Au terme des deux enquêtes, il ressortira que le propriétaire de l’exploitation "Les sources", Julien Perez, est le mari d’Anne Perez, représentante française de Terra Fecundis, basée à Châteaurenard, dans les Bouches-du-Rhône.
Autre point troublant pour l’avocat des parties civiles, "la non-assistance à personne en danger", supposée du frère du propriétaire, Marc Perez, présent sur place le jour du malaise d’Elio Maldonado Granda.
"Alerté par les autres saisonniers, il n’aurait pas porté secours au saisonnier, et aurait ordonné aux travailleurs présents, de contacter Terra Fecundis directement".
Ce qui aurait considérablement rallongé le temps de prise en charge par les secours d’Elio Maldonado Granda.

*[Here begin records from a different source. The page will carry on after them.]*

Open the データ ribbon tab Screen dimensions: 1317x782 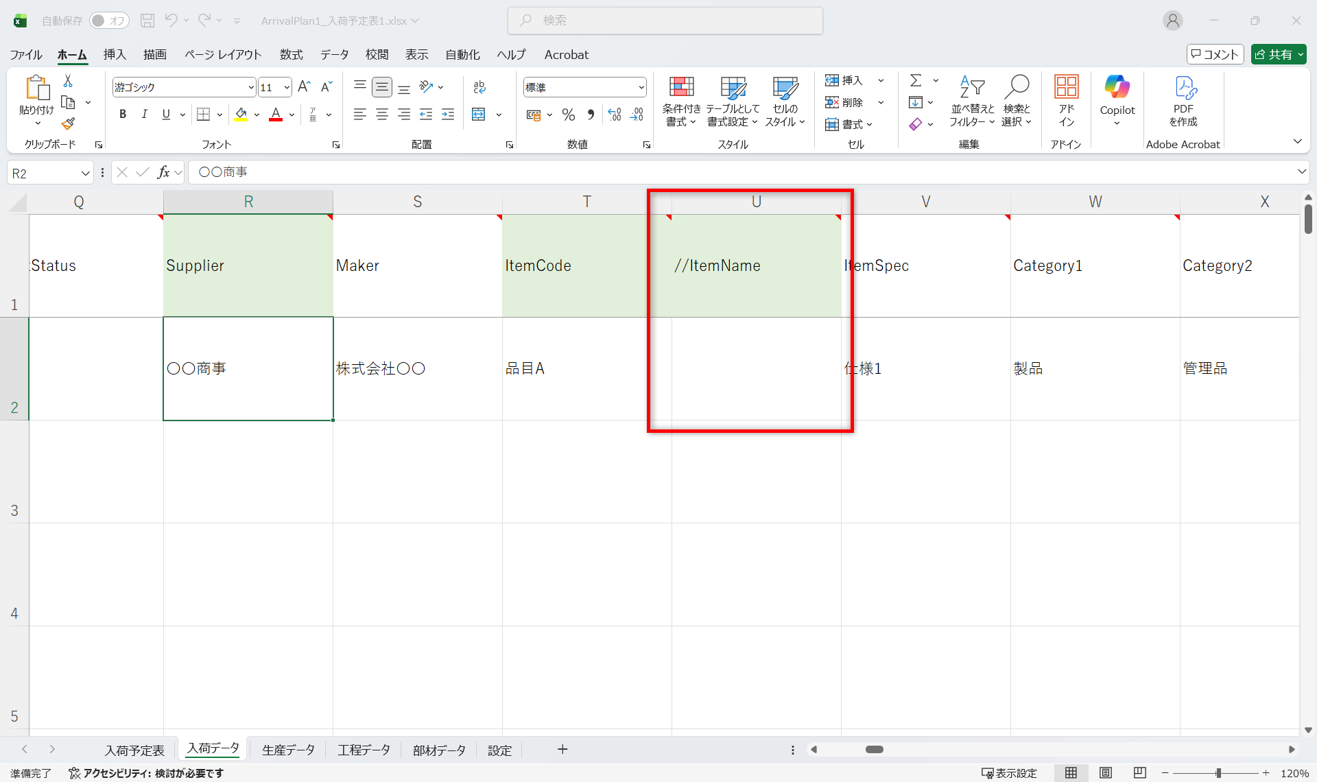334,55
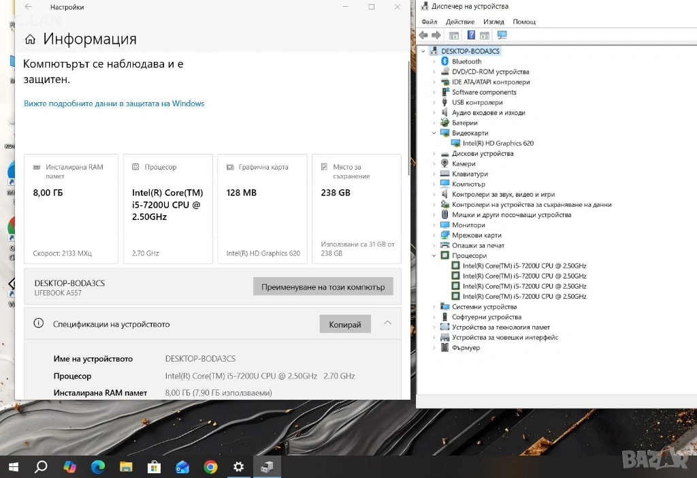Click the Help icon in Device Manager toolbar
Screen dimensions: 697x478
click(471, 35)
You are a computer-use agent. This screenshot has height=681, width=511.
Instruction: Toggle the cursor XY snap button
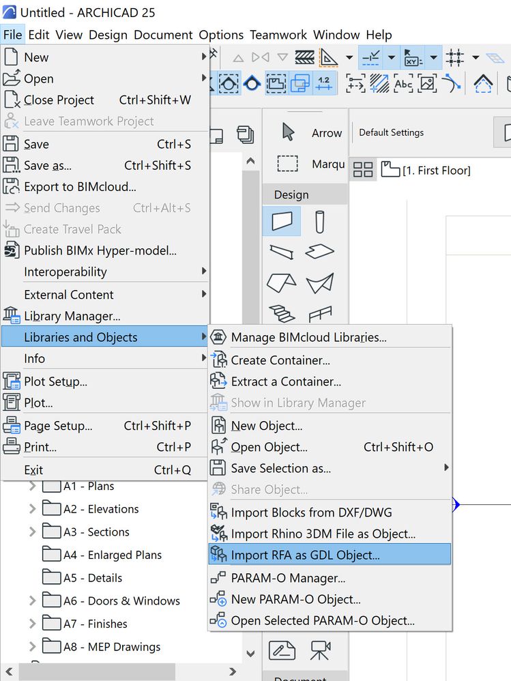(412, 57)
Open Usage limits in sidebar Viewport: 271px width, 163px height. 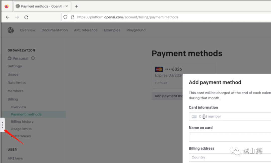[21, 129]
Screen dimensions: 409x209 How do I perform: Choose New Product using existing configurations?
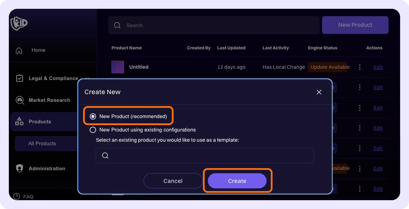pyautogui.click(x=93, y=130)
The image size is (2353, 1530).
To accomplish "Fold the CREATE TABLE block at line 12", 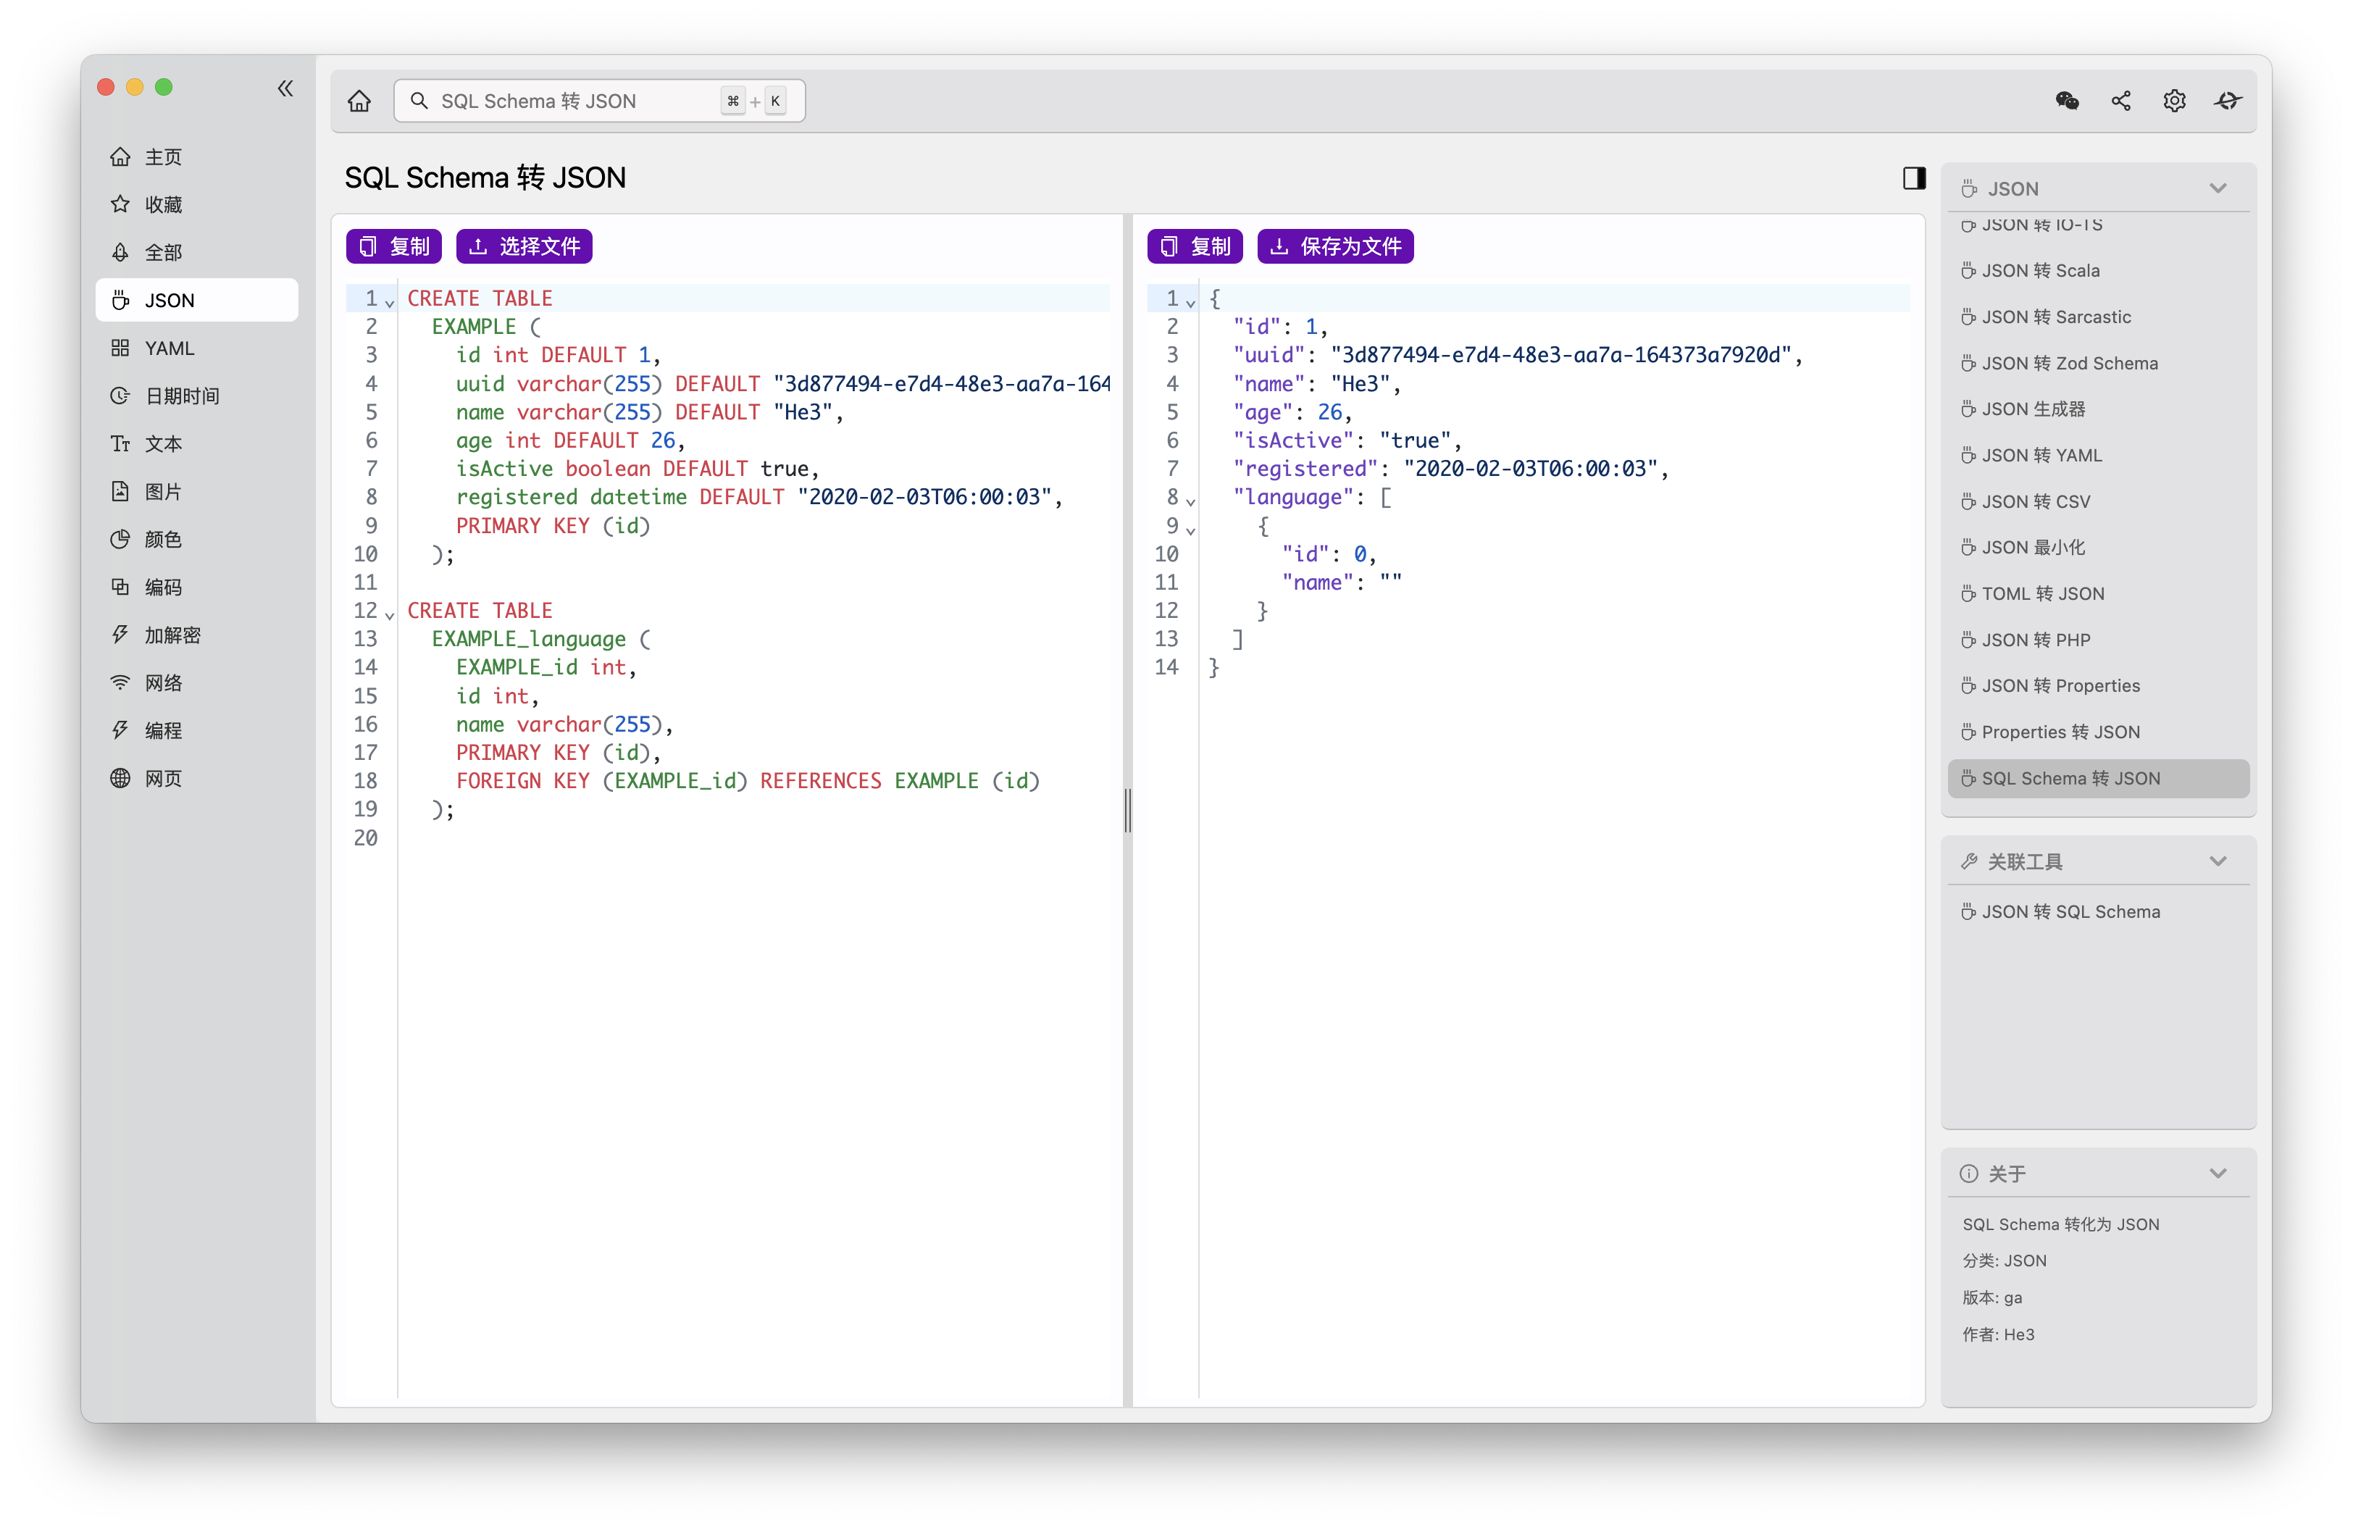I will coord(390,615).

Autre information que va tenter de mettre en évidence l’avocat des parties civiles, "les tentatives d’intimidations à l’encontre de certains salariés et la volonté d’influer sur leurs témoignages de la part de la famille Perez".
Les peines encourues sont 10 ans de prison et 100 000 euros d'amende.
Lors de la crise du Covid en 2020, Terra Fecundis avait aussi été pointée du doigt pour sa mauvaise gestion des protocoles sanitaires et l'apparition d'un cluster au sein de ses travailleurs détachés avec 258 cas de Covid positifs détectés.
Le vendredi 21 mai, lors du dernier jour de procès, le CODETRAS organise un rassemblement "pour une égalité des droits entre travailleurs", sous l'ombrière du Vieux-Port.